• PASSAGE PROVIDED:
The Gingerbread Girl by Stephen King (Simon & Schuster Audio) | review by Douglas J. Ogurek

Novella mixes grieving mother with giddy maniac and turns up the heat.

Emily, whose relationship with her husband has soured after the loss of a child, travels to her father’s beachside residence on the fictitious island of Vermillion Key, Florida. She takes up running – a near obsession that will play into the story later – with hopes of healing. Soon, however, a murderous brute will engage Em in an extended cat and mouse chase.

Em first learns about villain Jim Pickering from a friend of her father’s. Each year, she is informed, the wealthy tech guy arrives in his red Mercedes and brings a young, attractive “niece” (eyeroll) to his place. At the end of their stay, they leave via boat. 

Because The Gingerbread Girl is a novella, King acts quickly. Thus, this isn’t the typical scenario in which a gullible female falls for a dapper gent who eventually turns on her. Pickering is bad news from the start. Thus, Em gets drawn into the villain’s clutches not through his charm but rather by witnessing something he doesn’t want her to see. The story then sprints along at an exhilarating pace. Survival for Em means leveraging her strengths and her pursuer’s weaknesses.

• EXTRACTED DATA:
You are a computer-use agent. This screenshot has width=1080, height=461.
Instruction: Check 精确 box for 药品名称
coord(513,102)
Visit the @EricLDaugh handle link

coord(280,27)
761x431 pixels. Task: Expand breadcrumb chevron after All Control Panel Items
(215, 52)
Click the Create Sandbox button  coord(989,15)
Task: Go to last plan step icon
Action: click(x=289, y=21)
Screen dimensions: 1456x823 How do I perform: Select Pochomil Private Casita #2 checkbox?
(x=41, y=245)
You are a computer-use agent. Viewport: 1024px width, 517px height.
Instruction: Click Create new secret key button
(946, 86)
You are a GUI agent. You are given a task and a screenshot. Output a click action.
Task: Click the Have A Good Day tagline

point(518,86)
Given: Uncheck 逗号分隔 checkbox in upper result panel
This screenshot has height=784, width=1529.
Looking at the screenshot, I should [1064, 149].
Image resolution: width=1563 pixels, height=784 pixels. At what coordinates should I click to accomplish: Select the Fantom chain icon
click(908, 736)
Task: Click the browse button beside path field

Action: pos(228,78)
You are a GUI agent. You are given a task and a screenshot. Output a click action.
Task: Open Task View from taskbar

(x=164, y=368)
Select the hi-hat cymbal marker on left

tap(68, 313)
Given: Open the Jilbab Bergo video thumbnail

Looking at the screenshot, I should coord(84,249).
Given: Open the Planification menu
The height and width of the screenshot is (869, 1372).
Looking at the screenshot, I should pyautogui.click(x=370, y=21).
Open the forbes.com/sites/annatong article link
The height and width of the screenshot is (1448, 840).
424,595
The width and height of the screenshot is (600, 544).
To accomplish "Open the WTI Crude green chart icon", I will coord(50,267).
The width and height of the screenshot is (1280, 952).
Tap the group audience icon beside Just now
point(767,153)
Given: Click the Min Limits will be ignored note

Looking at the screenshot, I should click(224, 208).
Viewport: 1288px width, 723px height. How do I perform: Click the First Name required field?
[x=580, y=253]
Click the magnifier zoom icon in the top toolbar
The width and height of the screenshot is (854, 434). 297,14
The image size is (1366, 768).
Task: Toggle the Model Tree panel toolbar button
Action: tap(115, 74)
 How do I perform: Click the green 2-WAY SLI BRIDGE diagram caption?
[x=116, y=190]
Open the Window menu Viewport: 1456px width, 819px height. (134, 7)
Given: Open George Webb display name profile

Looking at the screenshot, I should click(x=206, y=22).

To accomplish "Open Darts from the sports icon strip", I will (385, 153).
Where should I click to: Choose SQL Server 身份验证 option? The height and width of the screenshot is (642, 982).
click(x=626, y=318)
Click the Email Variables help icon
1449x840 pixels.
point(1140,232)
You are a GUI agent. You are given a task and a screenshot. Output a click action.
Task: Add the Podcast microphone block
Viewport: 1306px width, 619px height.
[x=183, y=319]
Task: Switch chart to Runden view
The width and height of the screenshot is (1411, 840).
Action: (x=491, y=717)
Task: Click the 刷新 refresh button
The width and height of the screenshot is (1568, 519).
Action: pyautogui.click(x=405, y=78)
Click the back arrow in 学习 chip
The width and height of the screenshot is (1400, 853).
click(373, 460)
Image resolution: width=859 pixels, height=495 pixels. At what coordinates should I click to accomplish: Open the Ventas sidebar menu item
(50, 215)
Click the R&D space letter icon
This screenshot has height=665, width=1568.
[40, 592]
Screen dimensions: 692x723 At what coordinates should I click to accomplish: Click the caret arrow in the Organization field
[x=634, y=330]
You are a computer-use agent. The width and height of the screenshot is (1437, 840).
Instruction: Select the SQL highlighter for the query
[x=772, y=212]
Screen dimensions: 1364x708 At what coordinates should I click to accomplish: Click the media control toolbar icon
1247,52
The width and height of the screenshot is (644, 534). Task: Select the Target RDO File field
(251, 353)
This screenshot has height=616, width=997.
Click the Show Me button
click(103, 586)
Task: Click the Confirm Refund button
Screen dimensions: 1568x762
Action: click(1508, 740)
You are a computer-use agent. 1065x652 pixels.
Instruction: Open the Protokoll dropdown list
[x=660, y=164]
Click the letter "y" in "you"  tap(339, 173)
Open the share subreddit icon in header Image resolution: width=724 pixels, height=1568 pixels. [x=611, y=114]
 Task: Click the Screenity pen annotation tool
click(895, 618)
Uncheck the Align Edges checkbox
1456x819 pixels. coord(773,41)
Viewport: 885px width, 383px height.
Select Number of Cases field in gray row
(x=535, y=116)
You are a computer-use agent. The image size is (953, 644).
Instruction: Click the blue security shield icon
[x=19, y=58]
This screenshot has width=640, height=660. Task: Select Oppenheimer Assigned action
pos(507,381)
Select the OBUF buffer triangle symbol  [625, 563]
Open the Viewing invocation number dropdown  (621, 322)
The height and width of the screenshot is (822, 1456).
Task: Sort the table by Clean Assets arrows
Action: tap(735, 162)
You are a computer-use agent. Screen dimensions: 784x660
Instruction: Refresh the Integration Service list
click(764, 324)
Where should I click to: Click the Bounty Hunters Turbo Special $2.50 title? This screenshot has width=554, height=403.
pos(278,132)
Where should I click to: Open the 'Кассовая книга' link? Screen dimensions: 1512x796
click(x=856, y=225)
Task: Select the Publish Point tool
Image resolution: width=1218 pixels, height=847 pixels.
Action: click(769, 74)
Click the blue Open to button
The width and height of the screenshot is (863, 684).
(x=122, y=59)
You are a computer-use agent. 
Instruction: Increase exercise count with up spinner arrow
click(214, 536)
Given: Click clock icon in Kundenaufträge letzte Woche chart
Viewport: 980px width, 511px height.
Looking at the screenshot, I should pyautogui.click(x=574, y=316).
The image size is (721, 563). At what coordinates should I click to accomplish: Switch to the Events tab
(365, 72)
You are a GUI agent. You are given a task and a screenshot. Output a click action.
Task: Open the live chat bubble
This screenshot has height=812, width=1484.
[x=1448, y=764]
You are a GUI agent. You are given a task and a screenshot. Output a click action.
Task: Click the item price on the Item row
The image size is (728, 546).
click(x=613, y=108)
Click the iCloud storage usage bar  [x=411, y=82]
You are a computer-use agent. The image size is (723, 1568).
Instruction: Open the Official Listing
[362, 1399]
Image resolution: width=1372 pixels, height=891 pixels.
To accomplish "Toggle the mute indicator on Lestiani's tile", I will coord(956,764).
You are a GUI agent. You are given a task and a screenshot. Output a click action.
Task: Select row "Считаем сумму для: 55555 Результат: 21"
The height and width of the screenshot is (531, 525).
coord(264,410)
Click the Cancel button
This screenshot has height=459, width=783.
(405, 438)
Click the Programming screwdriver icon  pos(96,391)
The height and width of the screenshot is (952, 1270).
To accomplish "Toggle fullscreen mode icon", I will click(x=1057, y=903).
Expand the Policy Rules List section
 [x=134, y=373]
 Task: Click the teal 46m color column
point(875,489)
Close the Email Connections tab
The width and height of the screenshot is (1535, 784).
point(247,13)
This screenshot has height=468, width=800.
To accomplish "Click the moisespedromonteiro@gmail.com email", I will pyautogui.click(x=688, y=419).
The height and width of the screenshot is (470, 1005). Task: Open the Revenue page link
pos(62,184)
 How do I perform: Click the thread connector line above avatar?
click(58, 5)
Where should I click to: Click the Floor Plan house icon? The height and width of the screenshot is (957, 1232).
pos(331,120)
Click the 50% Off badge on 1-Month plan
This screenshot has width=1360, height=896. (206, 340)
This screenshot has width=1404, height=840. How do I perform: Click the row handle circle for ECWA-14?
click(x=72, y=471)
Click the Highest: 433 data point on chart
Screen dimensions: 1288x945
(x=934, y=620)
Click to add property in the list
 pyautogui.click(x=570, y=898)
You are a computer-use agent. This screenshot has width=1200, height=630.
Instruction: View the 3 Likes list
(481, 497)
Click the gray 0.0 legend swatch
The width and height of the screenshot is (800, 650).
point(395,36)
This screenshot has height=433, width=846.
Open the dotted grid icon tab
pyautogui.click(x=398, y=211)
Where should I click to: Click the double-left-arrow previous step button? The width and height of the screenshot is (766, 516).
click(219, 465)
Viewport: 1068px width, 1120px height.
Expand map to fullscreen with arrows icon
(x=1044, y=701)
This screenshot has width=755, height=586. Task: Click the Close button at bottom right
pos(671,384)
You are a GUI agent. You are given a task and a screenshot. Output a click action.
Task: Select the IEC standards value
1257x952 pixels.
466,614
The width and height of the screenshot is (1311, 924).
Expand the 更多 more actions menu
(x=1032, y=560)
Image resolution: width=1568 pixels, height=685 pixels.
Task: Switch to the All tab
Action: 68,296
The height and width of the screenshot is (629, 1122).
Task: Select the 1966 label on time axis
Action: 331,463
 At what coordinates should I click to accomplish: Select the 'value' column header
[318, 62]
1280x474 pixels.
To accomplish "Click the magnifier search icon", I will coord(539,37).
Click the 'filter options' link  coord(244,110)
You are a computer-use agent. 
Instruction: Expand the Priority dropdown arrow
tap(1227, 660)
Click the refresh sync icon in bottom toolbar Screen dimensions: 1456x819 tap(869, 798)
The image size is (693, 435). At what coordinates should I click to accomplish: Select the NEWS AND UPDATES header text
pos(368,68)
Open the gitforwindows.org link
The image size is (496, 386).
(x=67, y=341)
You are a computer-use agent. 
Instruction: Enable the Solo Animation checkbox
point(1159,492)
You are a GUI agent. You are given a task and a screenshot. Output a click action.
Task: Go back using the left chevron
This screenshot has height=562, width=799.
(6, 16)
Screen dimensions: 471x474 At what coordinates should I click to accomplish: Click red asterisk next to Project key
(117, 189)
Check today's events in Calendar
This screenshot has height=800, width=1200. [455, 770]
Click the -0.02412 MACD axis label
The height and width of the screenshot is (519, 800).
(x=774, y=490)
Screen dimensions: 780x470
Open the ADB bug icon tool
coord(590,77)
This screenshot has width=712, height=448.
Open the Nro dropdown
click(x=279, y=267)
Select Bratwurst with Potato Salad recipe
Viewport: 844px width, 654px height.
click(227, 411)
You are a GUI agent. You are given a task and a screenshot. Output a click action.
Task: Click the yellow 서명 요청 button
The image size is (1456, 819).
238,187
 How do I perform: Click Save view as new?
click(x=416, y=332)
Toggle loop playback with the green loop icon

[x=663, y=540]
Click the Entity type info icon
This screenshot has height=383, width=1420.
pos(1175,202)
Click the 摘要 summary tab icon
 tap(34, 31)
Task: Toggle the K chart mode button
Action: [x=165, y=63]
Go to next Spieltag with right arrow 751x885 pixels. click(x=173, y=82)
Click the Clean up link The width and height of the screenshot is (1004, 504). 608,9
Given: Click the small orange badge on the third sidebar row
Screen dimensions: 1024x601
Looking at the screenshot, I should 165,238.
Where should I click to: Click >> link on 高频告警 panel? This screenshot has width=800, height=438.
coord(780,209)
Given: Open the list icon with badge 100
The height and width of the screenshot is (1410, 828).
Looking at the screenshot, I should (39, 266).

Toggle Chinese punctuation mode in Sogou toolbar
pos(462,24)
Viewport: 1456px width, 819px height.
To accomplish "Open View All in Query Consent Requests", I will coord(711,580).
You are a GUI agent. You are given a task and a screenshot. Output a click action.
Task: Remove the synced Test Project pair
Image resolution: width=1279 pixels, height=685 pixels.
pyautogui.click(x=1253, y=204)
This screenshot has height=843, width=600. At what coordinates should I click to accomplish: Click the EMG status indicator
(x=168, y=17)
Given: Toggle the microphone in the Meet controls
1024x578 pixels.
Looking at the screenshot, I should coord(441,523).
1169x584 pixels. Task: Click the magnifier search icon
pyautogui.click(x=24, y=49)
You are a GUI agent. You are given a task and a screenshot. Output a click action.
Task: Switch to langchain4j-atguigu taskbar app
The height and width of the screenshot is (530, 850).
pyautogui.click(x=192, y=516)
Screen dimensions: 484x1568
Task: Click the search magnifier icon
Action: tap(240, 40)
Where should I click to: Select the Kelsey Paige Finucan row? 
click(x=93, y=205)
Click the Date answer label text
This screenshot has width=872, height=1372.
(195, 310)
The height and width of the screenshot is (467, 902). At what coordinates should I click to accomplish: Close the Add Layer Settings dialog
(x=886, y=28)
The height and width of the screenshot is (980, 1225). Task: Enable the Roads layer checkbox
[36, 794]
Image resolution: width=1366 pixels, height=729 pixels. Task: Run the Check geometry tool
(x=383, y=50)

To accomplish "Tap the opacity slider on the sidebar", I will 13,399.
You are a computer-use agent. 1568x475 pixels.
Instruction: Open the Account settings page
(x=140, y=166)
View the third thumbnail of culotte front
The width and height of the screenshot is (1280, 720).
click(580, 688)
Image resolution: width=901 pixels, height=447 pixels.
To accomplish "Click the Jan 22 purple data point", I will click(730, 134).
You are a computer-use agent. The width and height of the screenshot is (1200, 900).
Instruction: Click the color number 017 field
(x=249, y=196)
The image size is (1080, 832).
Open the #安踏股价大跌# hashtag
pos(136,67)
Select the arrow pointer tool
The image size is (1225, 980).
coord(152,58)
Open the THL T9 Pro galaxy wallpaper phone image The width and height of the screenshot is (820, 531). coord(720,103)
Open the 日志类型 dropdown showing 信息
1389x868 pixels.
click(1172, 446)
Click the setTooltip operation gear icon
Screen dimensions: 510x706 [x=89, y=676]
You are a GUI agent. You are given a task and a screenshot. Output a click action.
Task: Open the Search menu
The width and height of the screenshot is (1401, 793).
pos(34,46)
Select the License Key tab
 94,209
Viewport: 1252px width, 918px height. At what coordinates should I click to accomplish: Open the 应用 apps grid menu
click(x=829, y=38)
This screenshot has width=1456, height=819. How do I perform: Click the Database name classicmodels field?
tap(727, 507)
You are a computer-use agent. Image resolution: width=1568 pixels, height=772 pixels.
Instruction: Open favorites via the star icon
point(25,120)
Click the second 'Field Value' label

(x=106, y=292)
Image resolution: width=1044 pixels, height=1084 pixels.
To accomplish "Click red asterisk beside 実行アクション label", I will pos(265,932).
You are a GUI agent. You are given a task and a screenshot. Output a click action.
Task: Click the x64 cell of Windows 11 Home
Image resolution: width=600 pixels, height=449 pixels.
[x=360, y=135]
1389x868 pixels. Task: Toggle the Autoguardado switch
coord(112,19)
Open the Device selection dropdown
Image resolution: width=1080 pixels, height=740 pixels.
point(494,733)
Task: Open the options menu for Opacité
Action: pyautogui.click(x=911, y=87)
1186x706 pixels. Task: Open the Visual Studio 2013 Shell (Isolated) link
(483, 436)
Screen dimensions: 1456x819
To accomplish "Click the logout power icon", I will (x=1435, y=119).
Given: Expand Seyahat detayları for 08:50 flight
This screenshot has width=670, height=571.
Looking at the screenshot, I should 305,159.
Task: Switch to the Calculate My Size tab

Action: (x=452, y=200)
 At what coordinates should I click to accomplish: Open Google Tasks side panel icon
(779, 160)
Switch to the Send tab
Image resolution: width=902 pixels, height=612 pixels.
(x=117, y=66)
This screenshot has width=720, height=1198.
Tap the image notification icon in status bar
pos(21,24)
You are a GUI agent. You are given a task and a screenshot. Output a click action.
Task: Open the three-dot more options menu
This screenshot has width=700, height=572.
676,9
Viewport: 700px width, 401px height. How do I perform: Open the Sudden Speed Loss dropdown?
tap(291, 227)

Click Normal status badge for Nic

• SET TASK 1:
Answer these questions using the book review above, one line per answer, each marked with its letter.
(a) What is the name of the fictitious island where Emily's father has his beachside residence?
(b) What color is Jim Pickering's Mercedes?
(c) How do Pickering and his "niece" leave at the end of their stay?
• SET TASK 2: Reproduce the book review word for word from "Novella mixes grieving" to "and mouse chase.".

• FULL RESPONSE 1:
(a) Vermillion Key, Florida
(b) Red
(c) Via boat

• FULL RESPONSE 2:
Novella mixes grieving mother with giddy maniac and turns up the heat.

Emily, whose relationship with her husband has soured after the loss of a child, travels to her father’s beachside residence on the fictitious island of Vermillion Key, Florida. She takes up running – a near obsession that will play into the story later – with hopes of healing. Soon, however, a murderous brute will engage Em in an extended cat and mouse chase.